Menurutnya, sejumlah laporan dan peringatan mengenai potensi risiko di kawasan tersebut sebenarnya sudah muncul sejak lama. Namun, peringatan tersebut dinilai belum direspons dengan transformasi sistem pengelolaan sampah yang memadai.
“Peristiwa ini bukan sesuatu yang tiba-tiba.
Kondisi Bantargebang sudah berkali-kali disebut sebagai titik kritis dalam sistem pengelolaan sampah metropolitan,” ujar Yessa dalam keterangannya.

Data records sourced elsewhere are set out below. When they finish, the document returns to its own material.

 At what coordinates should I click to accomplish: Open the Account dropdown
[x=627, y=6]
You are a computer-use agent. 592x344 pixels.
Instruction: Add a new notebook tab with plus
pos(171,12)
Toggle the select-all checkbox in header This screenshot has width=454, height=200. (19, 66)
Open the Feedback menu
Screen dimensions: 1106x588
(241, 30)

TPST Bantargebang diketahui menerima sekitar 7.000 hingga 8.000 ton sampah setiap hari yang sebagian besar berasal dari wilayah DKI Jakarta. Volume tersebut menjadikan Bantargebang sebagai salah satu tempat pembuangan sampah terbesar di kawasan Asia Tenggara.
Yessa menjelaskan, jumlah sampah yang terus meningkat setiap tahun tidak sebanding dengan kapasitas lahan dan sistem pengelolaan yang tersedia.

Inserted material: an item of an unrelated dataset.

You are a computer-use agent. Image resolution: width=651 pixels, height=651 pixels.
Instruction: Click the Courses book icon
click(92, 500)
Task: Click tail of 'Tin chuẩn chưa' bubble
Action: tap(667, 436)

Dalam kajian pengelolaan sampah perkotaan, kondisi seperti ini dikenal sebagai tipping point, yaitu titik ketika tekanan terhadap sistem mulai melampaui kemampuan pengelolaannya.
“Jika gunungan sampah terus bertambah tanpa sistem stabilisasi yang memadai, potensi longsor menjadi ancaman nyata bagi pekerja maupun masyarakat di sekitar lokasi,” katanya.

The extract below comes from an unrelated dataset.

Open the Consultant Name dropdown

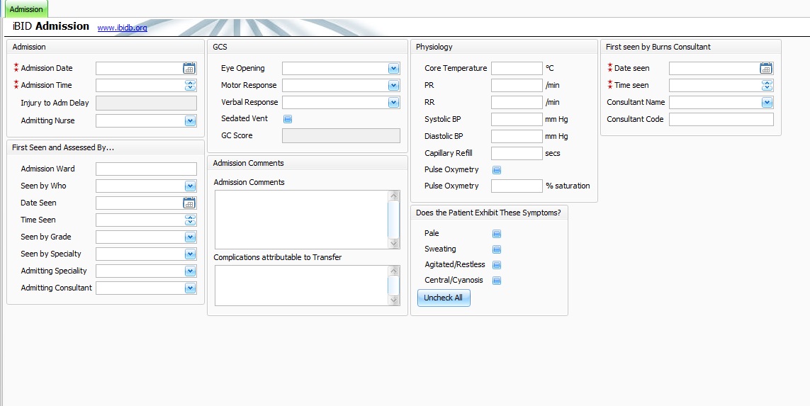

Ia menambahkan, ketergantungan pada model pembuangan akhir tanpa pengurangan sampah sejak dari sumber akan meningkatkan risiko ekologis sekaligus ancaman keselamatan bagi masyarakat.
Dalam kesempatan tersebut, Yessa juga menyampaikan duka cita kepada para korban dan keluarga yang terdampak akibat peristiwa tersebut.
“Atas nama keluarga besar Ruah Hijau dan Yayasan Bentang Alam Indonesia, kami menyampaikan duka mendalam kepada para korban dan keluarga yang terdampak.
Para pemulung, sopir truk, dan masyarakat sekitar merupakan bagian penting dari rantai pengelolaan sampah kota, namun mereka juga berada pada posisi paling rentan terhadap risiko yang dihasilkan oleh sistem tersebut,” ujarnya.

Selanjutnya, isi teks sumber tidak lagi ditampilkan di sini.